“人生100年”時代の働き方はどうなる?
2016年10月に出版された『ライフ・シフト』(リンダ・グラットン、アンドリュー・スコット著、池村千秋訳、東洋経済新報社)という書籍で、「人生100年時代」が提唱されました。長寿が進み、退職後の生活がどんどん伸びていく現代では、「20歳までが『教育』、それから『仕事』、60歳で『引退』」という人生設計は時代遅れだといわれます。
そうなってくると当然、働き方も変わってきます。これからの時代を生き抜くビジネスパーソンの踏まえておくべき心構えとはどういったことなのでしょうか。
提唱された「人生100年時代」
日本の平均寿命は1970年には男性69歳、女性74歳でしたが、2015年には男性80歳、女性87歳となりました。また、四分の一を超える人が90歳以上まで生きるようになったとされています。国立社会保障・人口問題研究所の「日本の将来推計人口」(2012年)の中位推計によれば、今後も長寿化は進み、日本の平均寿命は2060年には男性84歳、女性90歳になるといわれています。
前述した書籍『ライフ・シフト』では、この超長寿社会では、社会のあり方も個人の生き方も大きく変わっていくだろうと論じています。これまで、一般的な人生モデルは「教育の時代」、「仕事の時代」、「引退後の時代」と3分割された「スリー・ステージ・モデル」だと考えられてきました。しかし、60歳や65歳で仕事を引退するとなると、引退後の人生は20年~30年にもなります。
さらに人生100年と考えると、60歳ではまだ折り返し地点を過ぎたところ。その後の40年をただ引退生活として過ごすのは、やはり現実的ではないでしょう。「人生100年時代」とは、このように人々の生活や働き方、価値観が大きく変わる時代とされているのです。
「人生100年時代」で社会はどう変わるか
現在、政府では働き方改革の検討が進められていますが、高齢者に合った働き方も合わせて考えていく必要があるでしょう。15歳から65歳までの労働人口が減少していく中で、高齢者が労働の担い手になることは社会の要請ともいえます。また、ベテランの知見や経験、人脈を生かし続けられることにメリットを感じる企業も少なくないでしょう。65歳以上が働いていく上で、以下のような点に留意しなければならなくなるでしょう。。
・長期間かつ長時間連続して働き続けることへの対策が必要
・ITスキルの進歩やコミュニケーションについていけなくなる可能性がある
・高齢者が希望する職種や企業が65歳以上の方を雇用するかは不確実
・企業内の世代間ギャップが一層深刻化する
・年を重ねれば重ねるほど、新たな知識や技能が習得しにくくなる
これに対して、どのような企業制度・社会制度の変化が必要でしょうか。
①定年制度の廃止
60歳や65歳などと設けていた定年を撤廃し、個人の状況に合わせて雇用を延長するなどの措置が必要になるでしょう。

▶ 指示と要件
上の文章では、2015年の日本の女性の平均寿命は何歳とされていますか。年齢で答えてください。

▶ 与えられた情報

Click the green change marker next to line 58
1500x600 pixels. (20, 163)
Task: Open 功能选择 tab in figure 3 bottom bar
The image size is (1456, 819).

▶ 解答
87歳です。